Published by nataley under My life Edit This

I’m coming home from work yesterday (from my regular day job.) as I pull into the driveway I notice an old blue truck with a huge freezer in the back drive past. I get out grab the trash can and check the mail, ugh…boring every day crap. As I’m putting the can away that same old truck comes barreling into my driveway and this huge guy gets out to talk to me.
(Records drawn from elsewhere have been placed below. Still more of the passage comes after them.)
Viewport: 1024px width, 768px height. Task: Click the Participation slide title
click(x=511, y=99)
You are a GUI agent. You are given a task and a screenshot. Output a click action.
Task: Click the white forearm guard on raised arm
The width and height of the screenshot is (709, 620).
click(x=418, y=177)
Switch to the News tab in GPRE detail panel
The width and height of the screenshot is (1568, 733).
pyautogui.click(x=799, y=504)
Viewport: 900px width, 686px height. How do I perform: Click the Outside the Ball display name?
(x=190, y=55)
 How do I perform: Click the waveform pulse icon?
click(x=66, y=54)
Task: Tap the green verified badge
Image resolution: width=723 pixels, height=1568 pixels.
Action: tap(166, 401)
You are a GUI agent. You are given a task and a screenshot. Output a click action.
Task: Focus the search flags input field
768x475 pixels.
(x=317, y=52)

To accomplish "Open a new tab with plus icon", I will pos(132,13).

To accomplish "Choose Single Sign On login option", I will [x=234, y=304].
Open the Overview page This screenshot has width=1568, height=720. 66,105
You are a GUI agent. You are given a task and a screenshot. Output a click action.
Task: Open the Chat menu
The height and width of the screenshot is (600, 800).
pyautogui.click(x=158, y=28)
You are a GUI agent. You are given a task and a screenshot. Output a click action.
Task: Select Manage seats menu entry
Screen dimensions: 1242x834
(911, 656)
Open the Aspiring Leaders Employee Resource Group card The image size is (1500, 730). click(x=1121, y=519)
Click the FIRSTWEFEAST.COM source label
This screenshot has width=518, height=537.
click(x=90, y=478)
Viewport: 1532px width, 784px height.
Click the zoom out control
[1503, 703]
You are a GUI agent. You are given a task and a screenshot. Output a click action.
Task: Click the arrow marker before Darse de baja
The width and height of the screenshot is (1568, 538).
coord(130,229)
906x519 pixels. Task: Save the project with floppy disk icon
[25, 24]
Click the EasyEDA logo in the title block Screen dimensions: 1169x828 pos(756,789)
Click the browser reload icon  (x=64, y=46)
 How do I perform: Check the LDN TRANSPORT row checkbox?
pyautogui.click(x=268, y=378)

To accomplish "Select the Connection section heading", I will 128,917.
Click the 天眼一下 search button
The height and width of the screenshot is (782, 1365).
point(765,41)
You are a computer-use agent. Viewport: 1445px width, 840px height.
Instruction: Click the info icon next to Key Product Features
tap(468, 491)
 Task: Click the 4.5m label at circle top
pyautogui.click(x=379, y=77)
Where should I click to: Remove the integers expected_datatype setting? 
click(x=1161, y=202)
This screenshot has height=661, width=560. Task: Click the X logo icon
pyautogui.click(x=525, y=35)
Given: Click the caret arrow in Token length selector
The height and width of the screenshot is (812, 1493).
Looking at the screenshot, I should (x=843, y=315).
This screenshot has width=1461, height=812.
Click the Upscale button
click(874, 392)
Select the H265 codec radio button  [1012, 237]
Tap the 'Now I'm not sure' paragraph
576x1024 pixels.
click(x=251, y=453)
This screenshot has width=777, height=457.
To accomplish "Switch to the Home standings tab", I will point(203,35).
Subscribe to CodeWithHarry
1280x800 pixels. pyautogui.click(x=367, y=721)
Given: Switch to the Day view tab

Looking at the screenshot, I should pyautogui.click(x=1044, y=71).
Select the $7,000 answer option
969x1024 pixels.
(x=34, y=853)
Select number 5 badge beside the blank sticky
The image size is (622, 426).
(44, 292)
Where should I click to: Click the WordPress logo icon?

This situation might seem OK so far, but if you’ve read my previous blogs you know that I have a tendency to get abnormally frightened in normal situations. So immediately I start sweating and I get these crazy images in my brain about the two guys hacking me up in my garage and driving away with all my pieces in the freezer. (it’s messed up I know. I probably need therapy whatever.)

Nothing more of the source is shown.